The world policing duty of the USA is one reason the consensus Keynesian economics ran into trouble in the 1970s. We spent too much money fighting in Vietnam. Stimulating consumer demand could not counteract this, and social spending decreased to fund the war. This also sparked rebellion at home, and all this resulted in the ascension of a more centrist, limited Keynesian system under Nixon, Ford and Carter. The war on poverty was first defunded to support the war, and then limited by the more austere and limited regime that followed. This trend further limited expansion of the middle class in the USA somewhat even before Reagan. Furthemore, Keynesianism could not anticipate the power over oil gained by OPEC, and their cutoffs motivated by American foreign crises (Yom Kippur War and Iran hostage crisis) primarily caused the recessions of 1973-75 and 1978-82.
It seems someone has to keep shipping lanes open, if we don't want greedy autocratic powers like China interfering with our global economy. If the USA is not to do it, then others should help or work together through the UN. But meanwhile the military industrial complex set up after the Pearl Harbor attack continued to function, sending the USA to war in Korea and Vietnam and later to Afghanistan and Iraq. US interests and Keynesian economics were hurt by this. We should pull back from such adventures; on that we agree. It increases our debt, and adds this debt excuse to neoliberal/Republican demands for less social and environmental spending. Neo-con is as bad as neo-lib. Meanwhile though, what social regulations continued in the 1970s, chiefly environmental laws and consumer rights, motivated the bosses to strike back and recruit a talented actor to run for president in 1980 who would implement the neoliberal "free-market" program they had developed and funded.

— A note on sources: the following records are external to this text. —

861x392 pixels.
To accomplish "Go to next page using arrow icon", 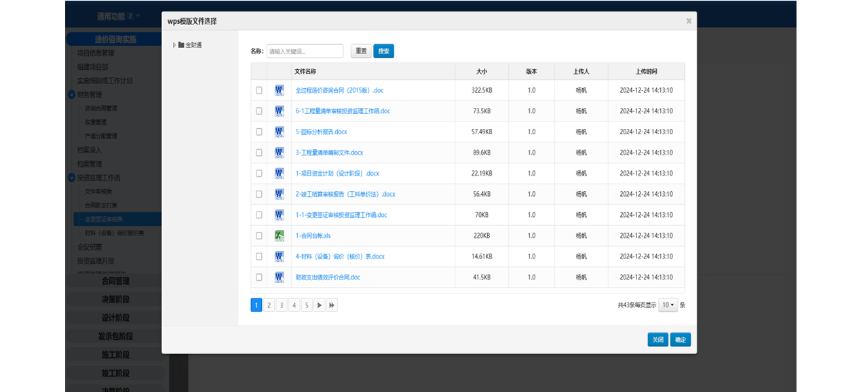I will pos(320,306).
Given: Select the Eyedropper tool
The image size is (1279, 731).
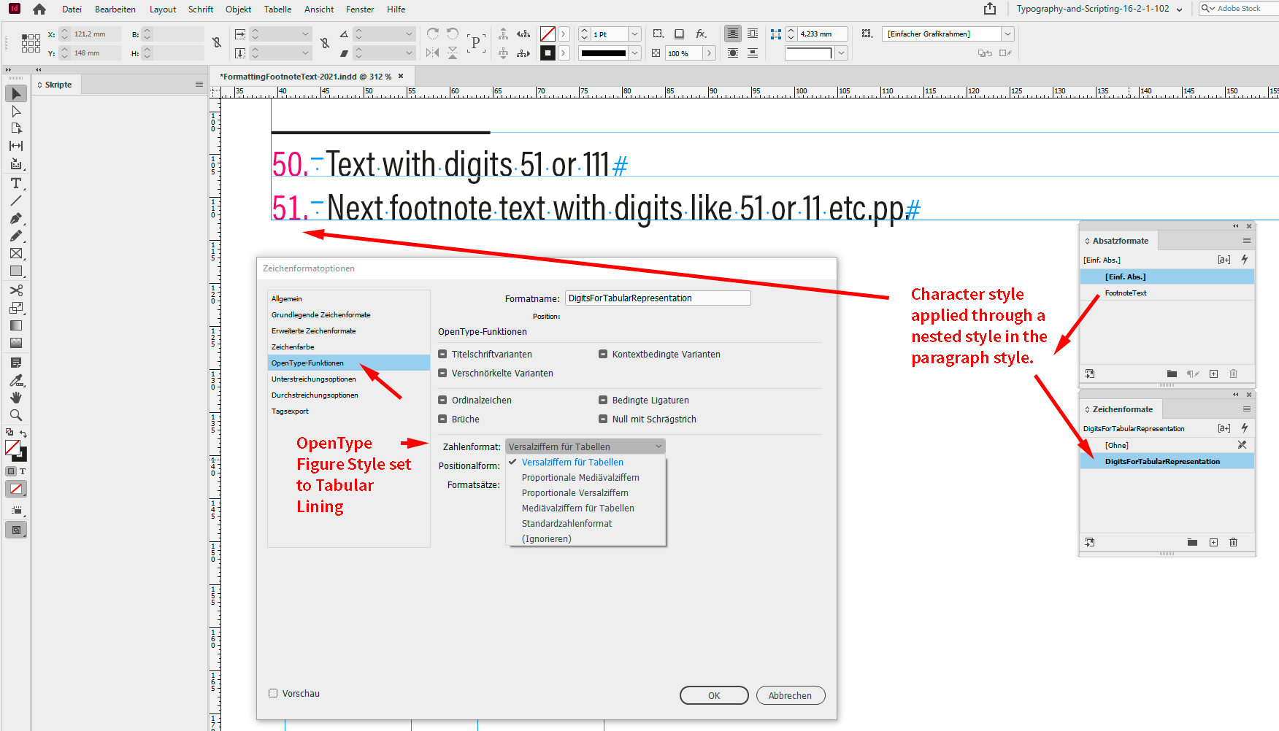Looking at the screenshot, I should (16, 380).
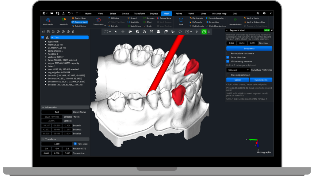The image size is (314, 176).
Task: Switch to the Inspect tab
Action: click(154, 13)
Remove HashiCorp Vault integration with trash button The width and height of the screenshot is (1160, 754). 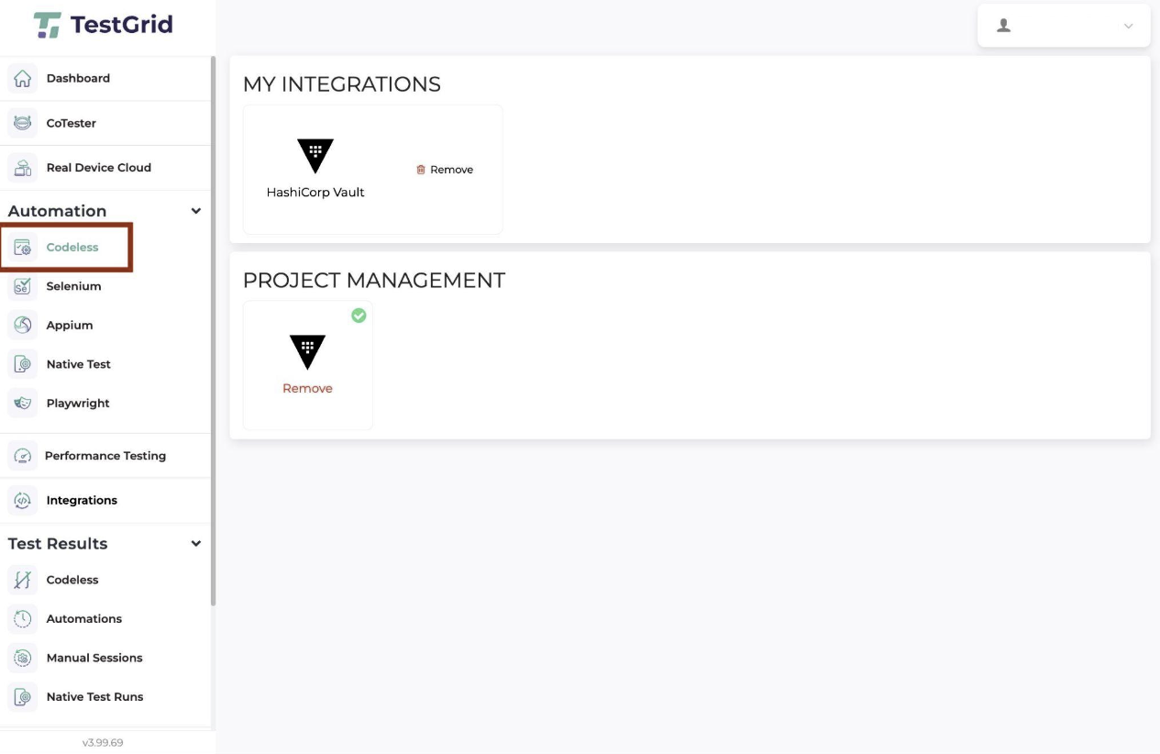point(445,170)
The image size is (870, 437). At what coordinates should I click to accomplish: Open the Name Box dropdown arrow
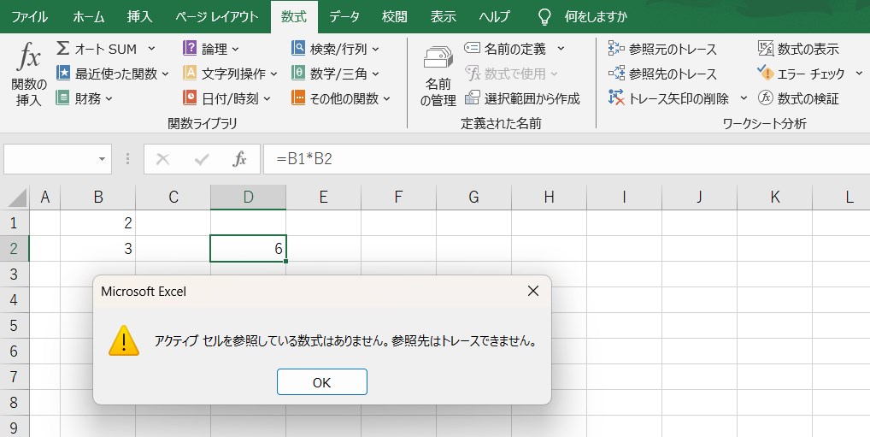tap(103, 159)
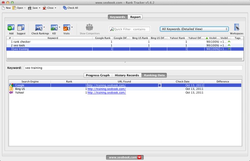The height and width of the screenshot is (161, 250).
Task: Click the Check All toolbar icon
Action: (65, 8)
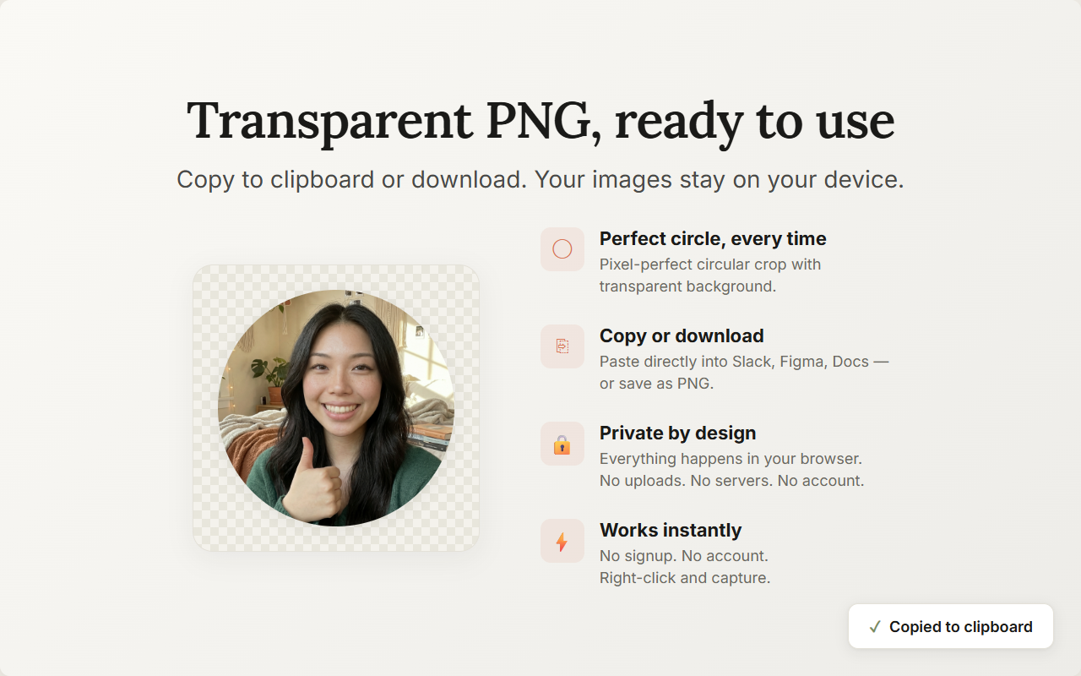Image resolution: width=1081 pixels, height=676 pixels.
Task: Click the "Right-click and capture" text
Action: tap(684, 578)
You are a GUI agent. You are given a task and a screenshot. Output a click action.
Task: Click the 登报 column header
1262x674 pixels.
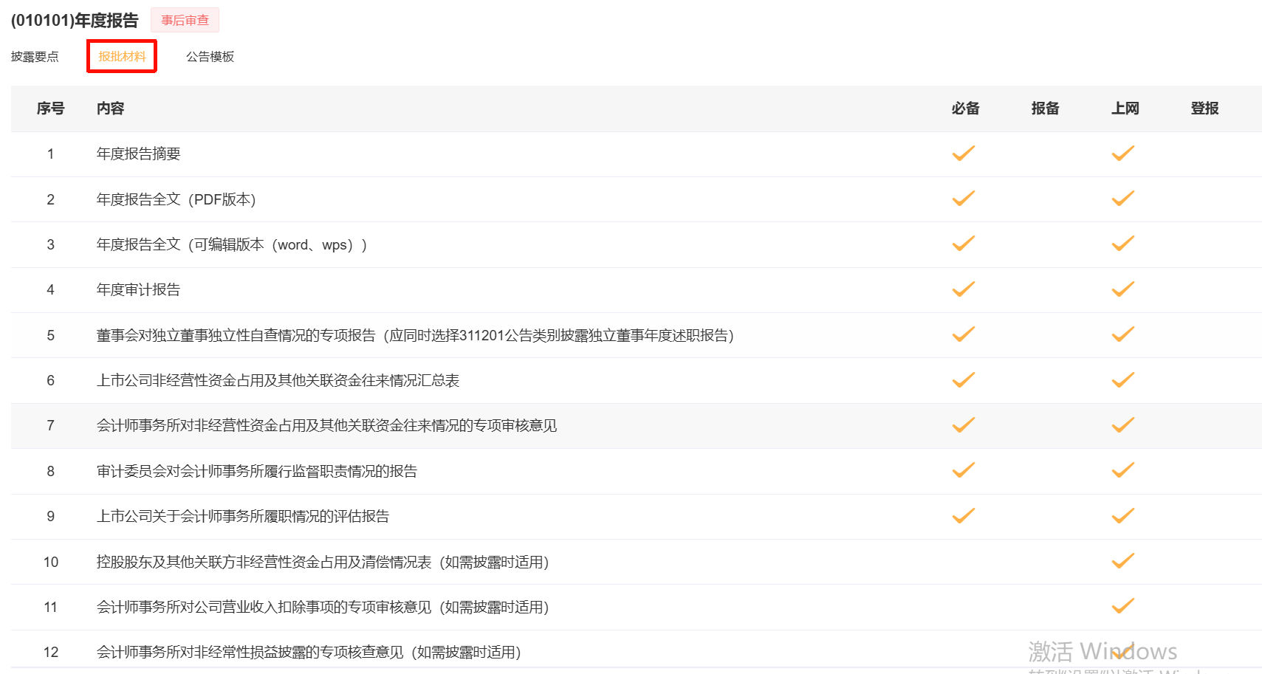1204,109
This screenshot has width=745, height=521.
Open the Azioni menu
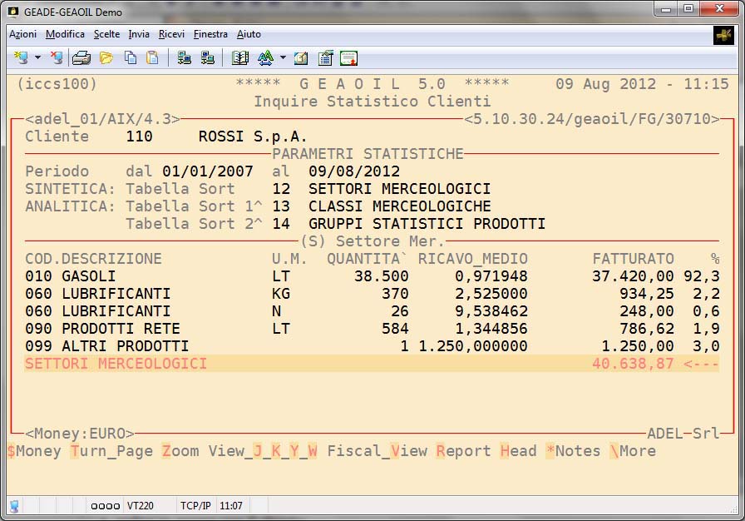22,34
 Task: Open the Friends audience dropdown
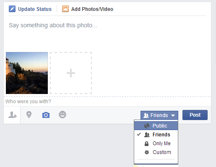click(x=159, y=115)
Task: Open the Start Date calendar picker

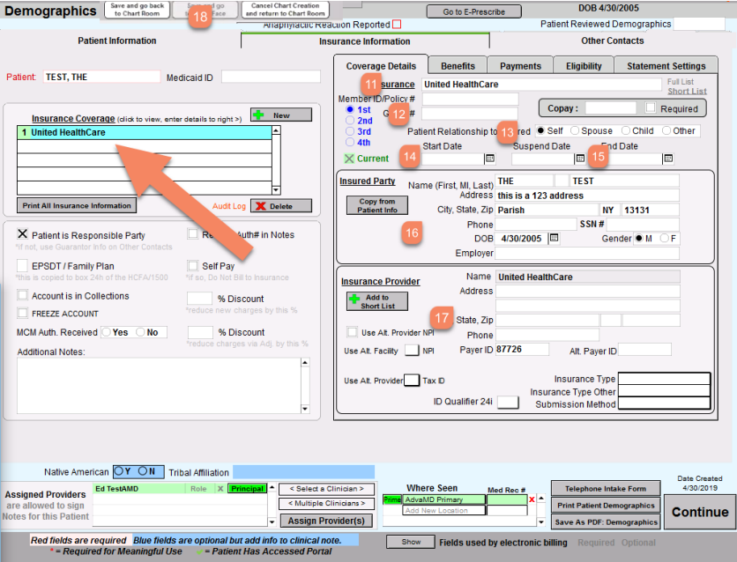Action: click(x=490, y=159)
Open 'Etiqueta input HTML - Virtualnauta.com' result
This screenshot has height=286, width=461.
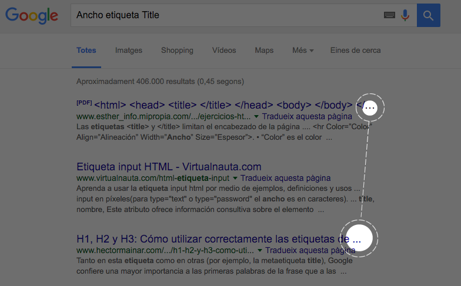click(169, 167)
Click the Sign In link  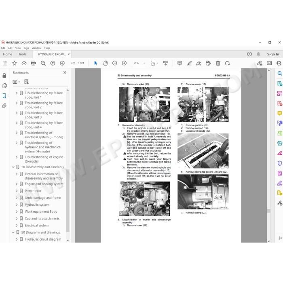coord(273,54)
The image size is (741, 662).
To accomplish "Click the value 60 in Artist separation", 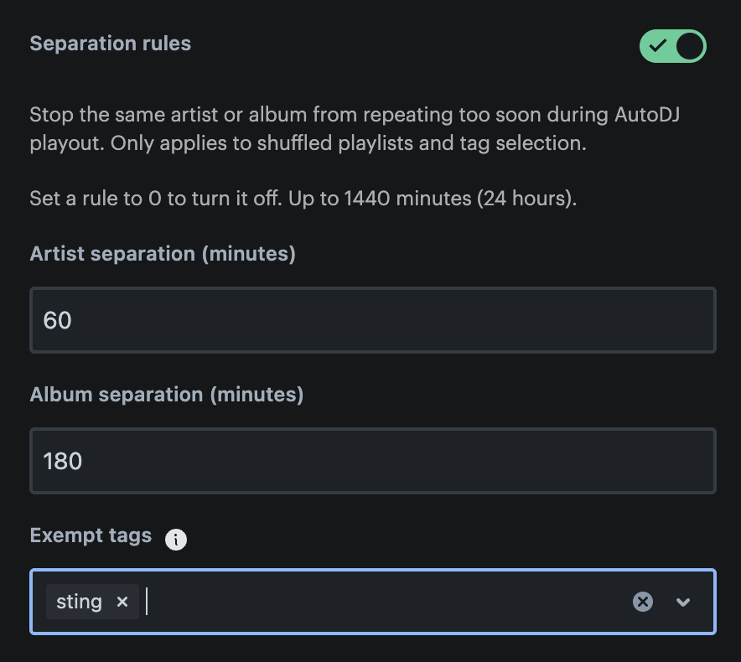I will coord(57,320).
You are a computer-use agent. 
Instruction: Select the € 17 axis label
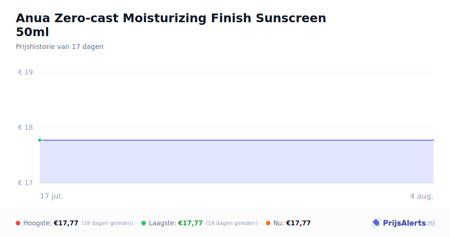click(26, 183)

Meanwhile the Chinese autocrats have plenty of military and bureaucratic power to crush internal dissent. They have been doing it easily already. In the USA the government did not need any coercion to bail out the economic powers' failures in 2008. They just loaned and spent more money. China certainly can prop up its industries in a similar way, and being an autocracy they can exercize enough regulatory clout so their capitalists don't overindulge in speculation, which is what causes economic crashes and bank failures in the libertarian USA.
The demographic and agricultural conditions you and your author assert are flat-out false. The 1 child policy is gone, and most Chinese are still farming. China has plenty of minerals, coal and solar power. The Chinese have never been inclined toward foreign conquest and war. Their wars are internal. You can predict an earlier such internal conflict earlier than I do, but I have my astrological means to chart events. It's hard for me to forget the cycle involved, since my own birth virtually coincided with the birth of the People's Republic. It's the same cycle that corresponds to the saeculum, too.